Mais ce schématisme est aussi la limite du film, qui perd quelque chose à vouloir absolument isoler et déployer cet enjeu unique autrefois dispersé dans une narration volontiers dilatée. Magic devient ainsi la déclinaison éthérée et froide d’un motif, qui chez Allen a toujours été le moyen d’un retour au sentiment, à une forme de romantisme – Marielle Hemingway qui embarque Allen en calèche à Central Parc, Juliette Lewis qui l’embrasse à la lueur des bougies dans Maris et Femmes. D’où l’impression que le scénario n’arrive pas à nous caler sur le rythme du lent mûrissement amoureux qui gagne peu à peu son héros. Chez Woody Allen, les moments d’épiphanie ne fonctionnent que parce nous avons été à un moment détournés de notre quête, distraits par un autre personnage, par la vie elle-même. C’est toujours un mouvement romanesque et sinueux, qui, sans crier gare, trouve la lumière tout au bout d’un gouffre (Crimes et Délits) ou transforme un rêve en cauchemar (Match Point). Une chose devient son contraire par un phénomène d’entropie (ce « type de magie laissant au hasard la puissance des sorts lancés », nous dit Wikipédia)

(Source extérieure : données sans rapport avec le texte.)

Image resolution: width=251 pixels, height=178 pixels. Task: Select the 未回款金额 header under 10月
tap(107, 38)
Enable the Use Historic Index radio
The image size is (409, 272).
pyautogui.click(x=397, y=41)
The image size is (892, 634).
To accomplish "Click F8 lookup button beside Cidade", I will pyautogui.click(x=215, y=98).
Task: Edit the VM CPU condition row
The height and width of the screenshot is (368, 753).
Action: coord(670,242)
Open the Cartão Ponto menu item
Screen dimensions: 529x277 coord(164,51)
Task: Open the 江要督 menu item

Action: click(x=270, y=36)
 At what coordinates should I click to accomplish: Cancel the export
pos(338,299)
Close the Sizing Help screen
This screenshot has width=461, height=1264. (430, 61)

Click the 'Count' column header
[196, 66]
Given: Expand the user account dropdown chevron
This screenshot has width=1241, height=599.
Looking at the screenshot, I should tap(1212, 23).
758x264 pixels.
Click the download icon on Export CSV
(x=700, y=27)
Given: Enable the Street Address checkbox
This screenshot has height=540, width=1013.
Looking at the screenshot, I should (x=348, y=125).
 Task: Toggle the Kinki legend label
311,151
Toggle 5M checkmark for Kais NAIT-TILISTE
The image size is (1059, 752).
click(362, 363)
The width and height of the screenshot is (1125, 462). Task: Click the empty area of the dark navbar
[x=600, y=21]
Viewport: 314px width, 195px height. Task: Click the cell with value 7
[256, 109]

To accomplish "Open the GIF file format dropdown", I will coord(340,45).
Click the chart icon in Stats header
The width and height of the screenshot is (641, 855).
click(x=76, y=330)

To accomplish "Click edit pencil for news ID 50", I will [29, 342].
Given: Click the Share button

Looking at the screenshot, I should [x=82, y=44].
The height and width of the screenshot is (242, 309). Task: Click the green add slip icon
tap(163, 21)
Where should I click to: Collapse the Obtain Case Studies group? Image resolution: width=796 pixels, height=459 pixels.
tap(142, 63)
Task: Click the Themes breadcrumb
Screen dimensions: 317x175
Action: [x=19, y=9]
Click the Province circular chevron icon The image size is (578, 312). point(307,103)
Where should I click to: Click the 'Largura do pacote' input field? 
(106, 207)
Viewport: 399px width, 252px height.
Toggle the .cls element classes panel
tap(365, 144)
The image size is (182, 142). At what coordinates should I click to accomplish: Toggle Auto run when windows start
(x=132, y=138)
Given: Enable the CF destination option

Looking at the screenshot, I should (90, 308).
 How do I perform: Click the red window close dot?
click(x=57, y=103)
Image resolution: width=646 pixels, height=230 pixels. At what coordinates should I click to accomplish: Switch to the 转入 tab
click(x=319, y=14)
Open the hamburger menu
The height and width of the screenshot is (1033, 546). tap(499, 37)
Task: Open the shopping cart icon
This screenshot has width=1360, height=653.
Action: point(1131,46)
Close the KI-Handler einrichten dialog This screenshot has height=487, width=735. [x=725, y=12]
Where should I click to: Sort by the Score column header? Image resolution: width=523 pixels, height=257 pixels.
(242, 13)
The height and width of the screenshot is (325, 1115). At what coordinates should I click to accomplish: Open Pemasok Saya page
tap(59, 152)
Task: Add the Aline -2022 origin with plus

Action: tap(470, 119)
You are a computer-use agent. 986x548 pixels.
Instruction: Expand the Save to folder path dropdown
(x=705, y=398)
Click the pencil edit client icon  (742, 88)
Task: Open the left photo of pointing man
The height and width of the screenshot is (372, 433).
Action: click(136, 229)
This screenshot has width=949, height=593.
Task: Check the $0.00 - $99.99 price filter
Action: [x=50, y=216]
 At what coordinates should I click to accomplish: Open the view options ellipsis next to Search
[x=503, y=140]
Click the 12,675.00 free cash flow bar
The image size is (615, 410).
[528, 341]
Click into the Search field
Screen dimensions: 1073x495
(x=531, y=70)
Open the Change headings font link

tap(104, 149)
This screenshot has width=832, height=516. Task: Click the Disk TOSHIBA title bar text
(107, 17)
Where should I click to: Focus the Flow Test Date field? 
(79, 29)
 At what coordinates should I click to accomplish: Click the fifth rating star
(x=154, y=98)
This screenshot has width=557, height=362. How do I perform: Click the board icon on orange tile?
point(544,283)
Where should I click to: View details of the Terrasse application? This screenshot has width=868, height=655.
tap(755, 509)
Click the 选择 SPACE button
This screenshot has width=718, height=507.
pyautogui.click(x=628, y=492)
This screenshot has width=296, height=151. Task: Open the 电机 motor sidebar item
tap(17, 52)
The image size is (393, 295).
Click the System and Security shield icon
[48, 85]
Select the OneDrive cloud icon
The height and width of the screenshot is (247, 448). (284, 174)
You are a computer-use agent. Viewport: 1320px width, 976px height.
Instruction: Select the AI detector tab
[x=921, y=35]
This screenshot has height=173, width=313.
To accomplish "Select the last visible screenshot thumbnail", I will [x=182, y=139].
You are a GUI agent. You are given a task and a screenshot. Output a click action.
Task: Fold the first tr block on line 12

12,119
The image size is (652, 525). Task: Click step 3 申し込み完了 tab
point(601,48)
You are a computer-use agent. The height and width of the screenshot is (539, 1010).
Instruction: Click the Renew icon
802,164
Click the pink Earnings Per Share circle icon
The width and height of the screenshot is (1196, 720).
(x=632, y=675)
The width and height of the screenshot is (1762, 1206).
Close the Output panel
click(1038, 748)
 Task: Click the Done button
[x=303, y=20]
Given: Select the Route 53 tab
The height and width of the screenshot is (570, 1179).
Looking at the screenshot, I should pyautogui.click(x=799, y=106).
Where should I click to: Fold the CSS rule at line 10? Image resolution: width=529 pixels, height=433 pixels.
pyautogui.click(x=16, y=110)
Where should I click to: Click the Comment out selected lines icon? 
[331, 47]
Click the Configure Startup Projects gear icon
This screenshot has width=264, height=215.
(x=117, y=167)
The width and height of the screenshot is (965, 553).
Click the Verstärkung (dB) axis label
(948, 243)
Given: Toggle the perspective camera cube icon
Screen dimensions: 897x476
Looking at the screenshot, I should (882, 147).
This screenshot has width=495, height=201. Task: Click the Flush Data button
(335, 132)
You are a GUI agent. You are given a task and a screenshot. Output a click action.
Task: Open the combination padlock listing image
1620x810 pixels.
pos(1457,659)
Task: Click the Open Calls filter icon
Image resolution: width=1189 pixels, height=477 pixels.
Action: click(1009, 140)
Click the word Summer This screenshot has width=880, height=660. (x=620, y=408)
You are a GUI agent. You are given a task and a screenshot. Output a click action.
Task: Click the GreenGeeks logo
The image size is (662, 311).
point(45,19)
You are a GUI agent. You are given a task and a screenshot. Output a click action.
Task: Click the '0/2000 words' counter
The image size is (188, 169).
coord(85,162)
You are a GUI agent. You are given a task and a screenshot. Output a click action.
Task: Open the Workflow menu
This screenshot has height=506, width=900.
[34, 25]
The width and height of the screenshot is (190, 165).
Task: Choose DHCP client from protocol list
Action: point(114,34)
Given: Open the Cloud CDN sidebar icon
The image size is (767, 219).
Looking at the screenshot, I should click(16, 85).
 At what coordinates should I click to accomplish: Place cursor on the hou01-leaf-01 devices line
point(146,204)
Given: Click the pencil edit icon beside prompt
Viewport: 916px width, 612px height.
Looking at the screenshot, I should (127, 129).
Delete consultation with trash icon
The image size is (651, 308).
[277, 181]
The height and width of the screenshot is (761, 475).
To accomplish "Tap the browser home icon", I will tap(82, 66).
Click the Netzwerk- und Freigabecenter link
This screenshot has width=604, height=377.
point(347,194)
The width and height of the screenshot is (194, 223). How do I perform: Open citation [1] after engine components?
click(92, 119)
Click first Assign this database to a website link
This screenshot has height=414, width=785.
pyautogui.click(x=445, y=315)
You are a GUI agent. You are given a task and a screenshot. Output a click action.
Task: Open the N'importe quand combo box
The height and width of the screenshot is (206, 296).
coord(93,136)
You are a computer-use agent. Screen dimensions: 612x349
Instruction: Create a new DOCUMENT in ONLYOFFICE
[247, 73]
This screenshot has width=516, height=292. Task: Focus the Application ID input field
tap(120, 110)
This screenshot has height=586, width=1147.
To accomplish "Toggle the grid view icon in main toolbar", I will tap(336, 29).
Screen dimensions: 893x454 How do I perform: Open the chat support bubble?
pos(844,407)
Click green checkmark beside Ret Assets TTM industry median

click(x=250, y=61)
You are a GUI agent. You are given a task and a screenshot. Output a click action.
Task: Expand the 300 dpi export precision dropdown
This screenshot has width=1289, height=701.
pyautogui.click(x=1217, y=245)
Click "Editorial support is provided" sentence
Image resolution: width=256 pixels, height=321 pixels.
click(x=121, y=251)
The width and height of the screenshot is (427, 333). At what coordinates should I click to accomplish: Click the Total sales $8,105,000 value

Blue Jasmine souffrait d’ailleurs du même problème, comme le suggèrent malgré elles les affiches des deux films, pareillement blanches et désincarnées. À subir ce traitement un peu hygiéniste, les motifs alléniens finissent par ne ressembler qu’à des idées de papier. Sans renouer avec la franche médiocrité de To Rome with love, Allen donne l’impression d’avoir perdu ses décors, ce contexte, cette épaisseur mondaine, urbaine, qui rendaient ses films new-yorkais si vibrants, et ses histoires si convaincantes. Il y a pourtant ici un dernier reste de magie, qui tient très certainement aux deux acteurs, et au fait que le film est rivé sur eux. On devine dans le moindre plan la tendresse infinie (et infiniment libidinale) qu’Allen éprouve pour Emma Stone, dans une approbation de chaque instant devant ses tâches de rousseur – depuis, un autre film a déjà été tourné avec elle. C’est qu’à l’instar des autres films parcourus par le même motif, Magic in the Moonlight, n’est lui-même que le tour de magie qu’un réalisateur-vampire adresse à son actrice, et qui consiste à mettre un duel dans un chapeau, pour en ressortir un duo.